Aim of the task
Rewrite the lines starting with the line with "Screen dimensions: 1053x817" and going on through the line with "tap(86, 435)", changing "Rollback" to "Revert" and keeping all else the same. Give only those lines, without the pictures.

Input
● ● ● ●

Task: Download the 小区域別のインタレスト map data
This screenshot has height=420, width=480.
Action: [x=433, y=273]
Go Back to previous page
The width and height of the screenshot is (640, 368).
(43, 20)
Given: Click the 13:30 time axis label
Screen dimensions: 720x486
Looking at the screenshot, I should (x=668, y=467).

● ● ● ●

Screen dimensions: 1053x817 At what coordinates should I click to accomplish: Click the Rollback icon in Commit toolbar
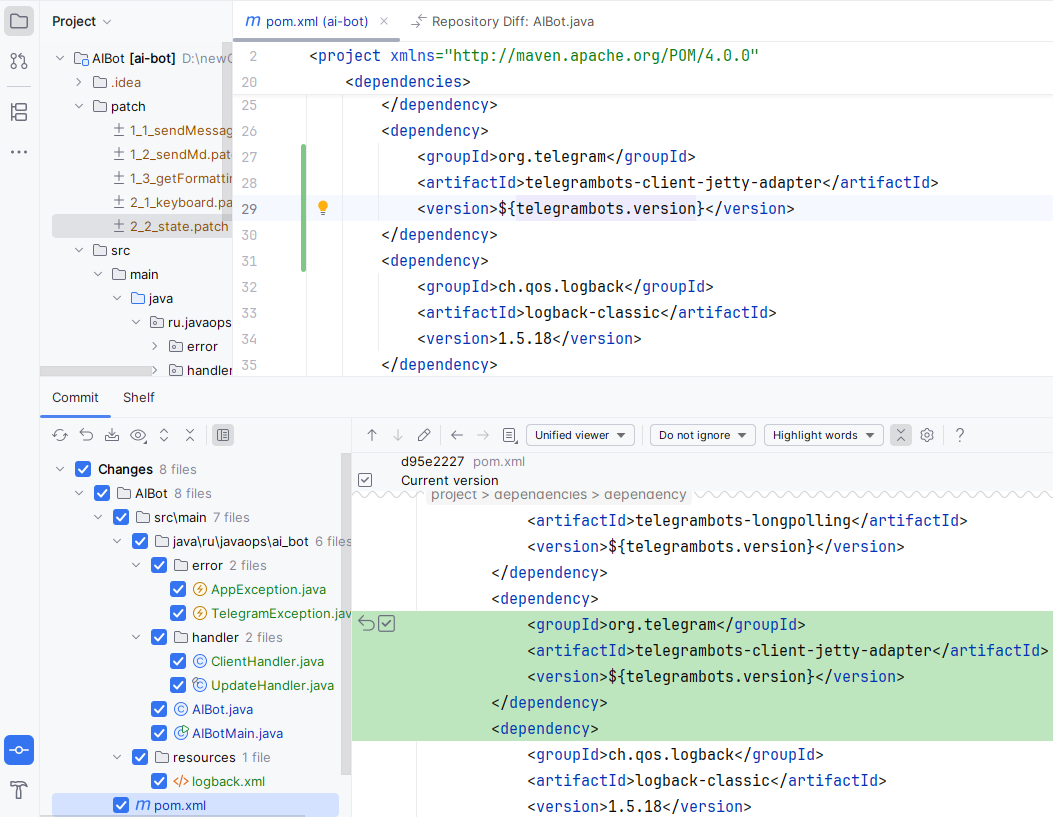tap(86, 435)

● ● ● ●

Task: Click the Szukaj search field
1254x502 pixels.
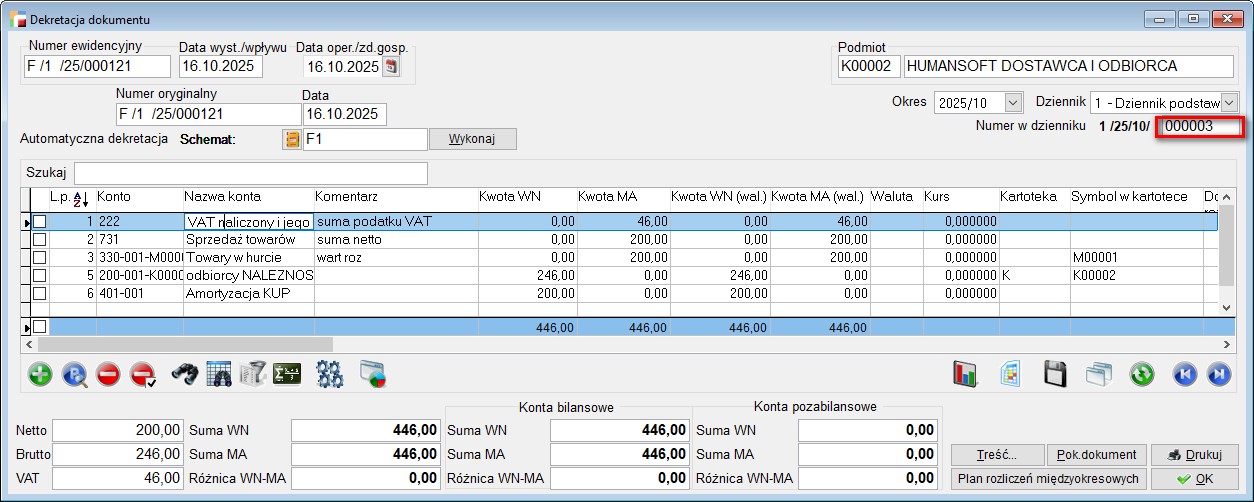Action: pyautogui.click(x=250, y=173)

● ● ● ●

Task output
Screen dimensions: 1053x817 At what coordinates should I click to accomplish: Click the Revert icon in Commit toolbar
tap(86, 435)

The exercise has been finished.